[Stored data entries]

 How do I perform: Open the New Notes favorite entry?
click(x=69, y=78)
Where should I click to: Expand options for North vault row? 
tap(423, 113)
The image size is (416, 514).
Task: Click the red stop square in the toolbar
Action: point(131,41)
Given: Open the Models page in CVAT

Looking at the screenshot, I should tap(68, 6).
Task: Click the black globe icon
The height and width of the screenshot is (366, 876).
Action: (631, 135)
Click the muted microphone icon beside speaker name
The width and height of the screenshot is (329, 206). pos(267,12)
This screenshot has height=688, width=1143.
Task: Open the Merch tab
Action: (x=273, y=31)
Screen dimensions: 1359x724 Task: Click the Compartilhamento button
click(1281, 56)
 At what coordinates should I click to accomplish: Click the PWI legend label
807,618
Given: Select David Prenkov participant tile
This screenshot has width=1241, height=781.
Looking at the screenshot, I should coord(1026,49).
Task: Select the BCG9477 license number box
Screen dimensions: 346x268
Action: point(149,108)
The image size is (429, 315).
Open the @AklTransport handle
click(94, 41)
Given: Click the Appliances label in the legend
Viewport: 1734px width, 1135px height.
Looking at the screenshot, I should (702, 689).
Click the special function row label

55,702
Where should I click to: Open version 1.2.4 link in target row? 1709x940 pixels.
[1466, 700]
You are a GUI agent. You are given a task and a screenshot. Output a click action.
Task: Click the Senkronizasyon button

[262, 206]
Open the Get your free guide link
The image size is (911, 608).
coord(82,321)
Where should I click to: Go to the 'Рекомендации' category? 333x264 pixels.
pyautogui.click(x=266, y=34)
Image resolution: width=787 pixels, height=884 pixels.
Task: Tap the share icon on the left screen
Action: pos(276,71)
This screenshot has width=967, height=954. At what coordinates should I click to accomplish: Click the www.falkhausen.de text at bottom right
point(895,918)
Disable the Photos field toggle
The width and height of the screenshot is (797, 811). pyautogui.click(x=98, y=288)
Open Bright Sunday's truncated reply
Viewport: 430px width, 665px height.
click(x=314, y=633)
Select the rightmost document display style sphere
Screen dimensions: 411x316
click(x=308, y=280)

# Task item
Using the records above as the source, restate each line verbatim.

# Result of this task
 How do I perform: Open the New Notes favorite entry?
click(x=69, y=78)
Where should I click to: Expand options for North vault row? 
tap(423, 113)
The image size is (416, 514).
Task: Click the red stop square in the toolbar
Action: point(131,41)
Given: Open the Models page in CVAT

Looking at the screenshot, I should tap(68, 6).
Task: Click the black globe icon
The height and width of the screenshot is (366, 876).
Action: (631, 135)
Click the muted microphone icon beside speaker name
The width and height of the screenshot is (329, 206). pos(267,12)
This screenshot has height=688, width=1143.
Task: Open the Merch tab
Action: (x=273, y=31)
Screen dimensions: 1359x724 Task: Click the Compartilhamento button
click(1281, 56)
 At what coordinates should I click to accomplish: Click the PWI legend label
807,618
Given: Select David Prenkov participant tile
This screenshot has width=1241, height=781.
Looking at the screenshot, I should coord(1026,49).
Task: Select the BCG9477 license number box
Screen dimensions: 346x268
Action: point(149,108)
The image size is (429, 315).
Open the @AklTransport handle
click(94, 41)
Given: Click the Appliances label in the legend
Viewport: 1734px width, 1135px height.
Looking at the screenshot, I should (702, 689).
Click the special function row label

55,702
Where should I click to: Open version 1.2.4 link in target row? 1709x940 pixels.
[1466, 700]
You are a GUI agent. You are given a task and a screenshot. Output a click action.
Task: Click the Senkronizasyon button

[262, 206]
Open the Get your free guide link
The image size is (911, 608).
coord(82,321)
Where should I click to: Go to the 'Рекомендации' category? 333x264 pixels.
pyautogui.click(x=266, y=34)
Image resolution: width=787 pixels, height=884 pixels.
Task: Tap the share icon on the left screen
Action: pos(276,71)
This screenshot has width=967, height=954. At what coordinates should I click to accomplish: Click the www.falkhausen.de text at bottom right
point(895,918)
Disable the Photos field toggle
The width and height of the screenshot is (797, 811). pyautogui.click(x=98, y=288)
Open Bright Sunday's truncated reply
Viewport: 430px width, 665px height.
click(x=314, y=633)
Select the rightmost document display style sphere
Screen dimensions: 411x316
click(x=308, y=280)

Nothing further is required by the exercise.